[Numpy-discussion] How to efficiently reduce a 1-dim 100-10000 element array with user defined binary function

Sat Nov 15 17:29:21 EST 2008

Charles R Harris <charlesr.harris <at> gmail.com> writes:

> 
> 
> On Fri, Nov 14, 2008 at 6:22 PM, Kim Hansen <slaunger <at> gmail.com> wrote:
> Dear numpy-discussion,
> I am quite new to Python and numpy.
> I am working on a Python application using Scipy, where I need to
> unpack and pack quite large amounts of data (GBs) into data structures
> and convert them into other data structures. Until now the program has
> been running amazingly efficiently (processing 10-125 MB/s depending
> on the task) because I have managed to use only built-in array
> functions for all computationally intensive operations (and beause i
> have fairly good hardware to run it on).
> However, I have run into problems now, as I need to compute new
> checksums for modified data structures using a ones complement add on
> one-dimensional, uint16 arrayrs with 50-10000 elements.
> The best procedure I have come up with yet is the following implementation
> def complement_add_uint16(a, b):
>     """
>     Returns the complement ones addition of two unsigned 16 bit integers
>     The values are added and if the carry is set, the value is incremented.
>     It is assumed that a and b are both in the range [0; 0xFFFF].
>     """
>     c = a + b
>     c += c >> 16
>     return c & 0xFFFF
> def complement_add_checksum(ints):
>     """
>     Return a complement checksum based on a
>     one-dimensional array of dtype=uint16
>     """
>     return reduce(complement_add_uint16, ints, 0)
> 
> 
> Can't you add them up in a higher precision, then do a = (a & 0xffff ) + (a 
>> 16) until the high order bits are gone? The high order bits will count the 
>number ones you need to add. Something like
>def complement_add_uint16(x) :
>    y = sum(x, dtype=uint64)    
>    while y >= 2**16 :
>        y = (y & uint64(0xffff)) + (y >> uint64(16))
>    return y
>You might need to block the data to avoid overflow of uint64, but you get an 
>extra 48 bits in any case. Mind, I'm not sure this is exactly the same thing 
>as what you are trying to do, so it bears checking.

Charles, you are great!

That does seems to work alright! 

It passes my quite elaborate unit tests of the checksum function, where I use 
several real world examples and the performance boost is enourmous!

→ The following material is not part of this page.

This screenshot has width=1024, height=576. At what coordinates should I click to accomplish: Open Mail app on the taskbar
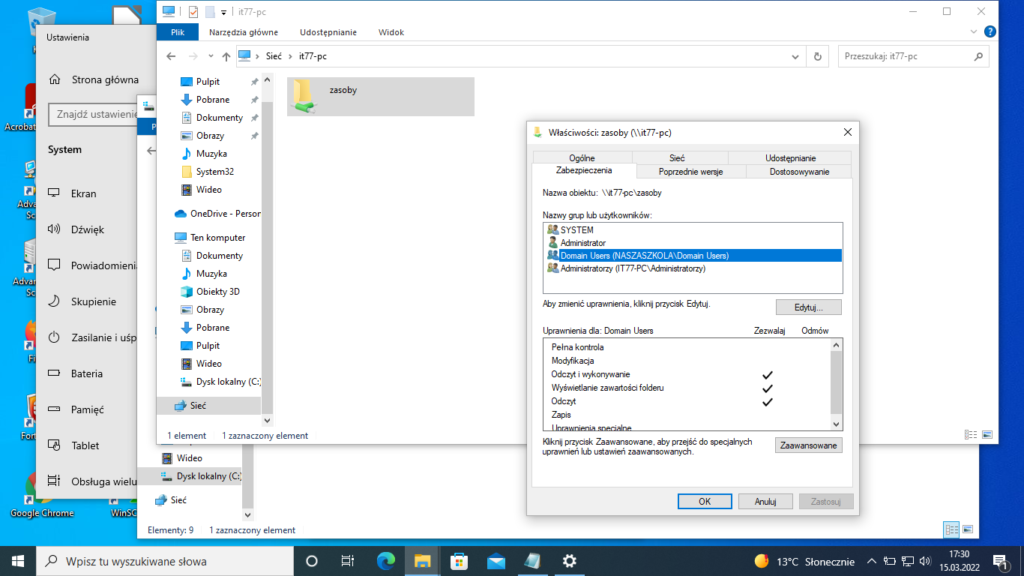tap(495, 560)
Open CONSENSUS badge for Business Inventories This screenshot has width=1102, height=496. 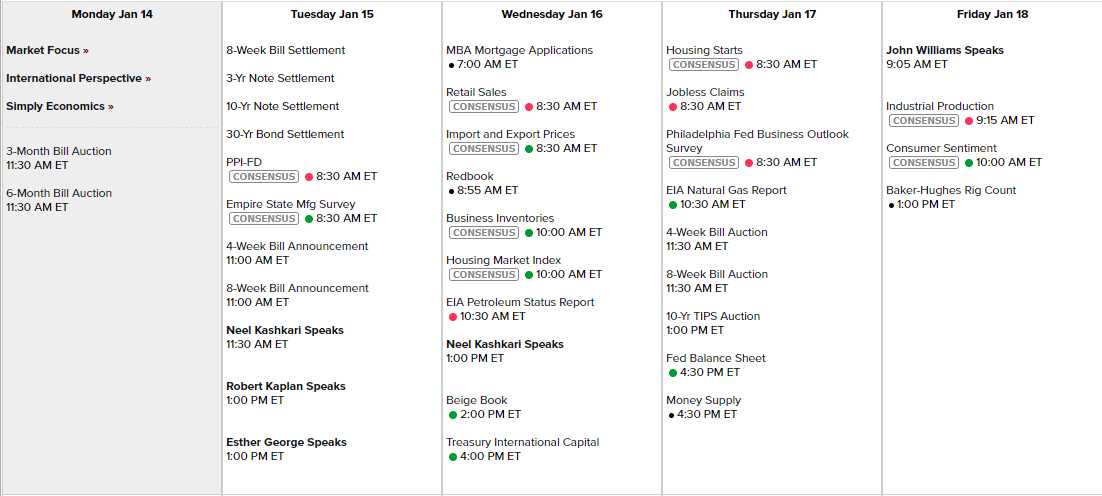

Whereas my previous method never got me any higher processing speeds than
413 kB/s, I am now at, hold on, 47400 kB/s checksum processing speed which is 
a x 100 performance boost. Once again I see that numpy rules! No need to do 
any C-inlining!

Fantastic! You saved me a lot of trouble there. I had sort of thought of the 
same idea, but somehow convinced myself that it would not work.

-- Slaunger